悪役令嬢ですが、チートが目覚めて溺愛されています

「これで結婚式の招待状が来なかった理由がわかった。お前は我々に嫌われていると思いこんでいたのに加えて、質素な式で花嫁に恥をかかせたくなかったのだな」

 ラズロがルークをいたわるように見つめた。どうやら彼は、辺境に飛ばされたルークの身を案じてくれていたらしい。

「では、これで全ての誤解が解けたということで。改めて、ルークを次期国王に推薦する」

「父上。いえ、陛下……」

「私腹を肥やす考えばかりでは、国は亡びる。先日と同じような事件が頻発するだろう。余はそうなってほしくないのだ」

 国王の力強い声に、素直な者はうなずき、後ろめたいことがある者は、黙ってうつむく。

「そなたとアリスは、国民のことを一番に想って働ける、数少ない王族だ。

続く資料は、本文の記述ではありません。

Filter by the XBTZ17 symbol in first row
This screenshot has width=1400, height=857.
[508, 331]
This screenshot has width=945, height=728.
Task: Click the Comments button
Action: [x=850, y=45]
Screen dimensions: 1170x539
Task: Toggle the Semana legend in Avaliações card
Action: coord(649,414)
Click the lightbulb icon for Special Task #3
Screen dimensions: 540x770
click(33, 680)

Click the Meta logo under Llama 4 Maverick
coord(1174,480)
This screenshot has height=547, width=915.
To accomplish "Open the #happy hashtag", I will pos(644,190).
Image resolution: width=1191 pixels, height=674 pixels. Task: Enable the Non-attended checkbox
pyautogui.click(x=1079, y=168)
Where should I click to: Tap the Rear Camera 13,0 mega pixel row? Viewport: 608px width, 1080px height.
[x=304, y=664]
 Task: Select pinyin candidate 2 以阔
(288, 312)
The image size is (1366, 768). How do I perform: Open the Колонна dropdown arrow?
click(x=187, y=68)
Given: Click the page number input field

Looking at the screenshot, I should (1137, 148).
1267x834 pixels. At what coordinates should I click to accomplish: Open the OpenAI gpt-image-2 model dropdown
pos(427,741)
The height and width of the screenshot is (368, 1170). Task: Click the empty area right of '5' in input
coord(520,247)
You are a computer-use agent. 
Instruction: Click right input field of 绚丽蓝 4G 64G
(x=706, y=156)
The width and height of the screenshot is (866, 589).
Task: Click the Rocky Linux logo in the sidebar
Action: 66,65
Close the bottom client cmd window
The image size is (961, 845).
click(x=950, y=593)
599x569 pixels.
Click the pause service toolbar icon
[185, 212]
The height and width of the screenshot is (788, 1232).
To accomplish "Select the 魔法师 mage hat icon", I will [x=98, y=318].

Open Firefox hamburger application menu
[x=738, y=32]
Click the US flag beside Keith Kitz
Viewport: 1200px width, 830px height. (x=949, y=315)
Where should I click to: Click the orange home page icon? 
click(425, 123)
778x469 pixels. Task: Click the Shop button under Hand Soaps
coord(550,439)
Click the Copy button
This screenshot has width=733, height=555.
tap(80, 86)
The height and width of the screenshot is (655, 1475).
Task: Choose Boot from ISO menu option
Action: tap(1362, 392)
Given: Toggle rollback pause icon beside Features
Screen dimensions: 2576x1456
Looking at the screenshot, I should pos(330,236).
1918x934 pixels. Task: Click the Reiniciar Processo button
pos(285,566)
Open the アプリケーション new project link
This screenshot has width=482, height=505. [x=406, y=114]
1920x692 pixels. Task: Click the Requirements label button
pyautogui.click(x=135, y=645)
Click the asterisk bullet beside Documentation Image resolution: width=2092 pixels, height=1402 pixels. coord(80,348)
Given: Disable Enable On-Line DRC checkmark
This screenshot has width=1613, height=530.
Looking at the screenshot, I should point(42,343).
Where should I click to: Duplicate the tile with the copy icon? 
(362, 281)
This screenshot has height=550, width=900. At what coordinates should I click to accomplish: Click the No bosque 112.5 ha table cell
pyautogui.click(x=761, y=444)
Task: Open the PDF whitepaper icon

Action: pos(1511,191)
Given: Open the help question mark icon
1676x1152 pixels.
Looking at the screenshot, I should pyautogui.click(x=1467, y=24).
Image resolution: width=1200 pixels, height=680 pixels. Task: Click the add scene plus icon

是非そなたたちにこの国を頼みたい」

 彼が言い終わると、ラズロが賛成の意を表す拍手をした。

 拍手は初めひとつきりだったが、やがて警備隊に、周りの席にぱらぱらと広がっていく。

「陛下、それはあんまりです。私の立場はどうなるのですか」

 今にも泣きだしそうな顔でアーロンが訴える。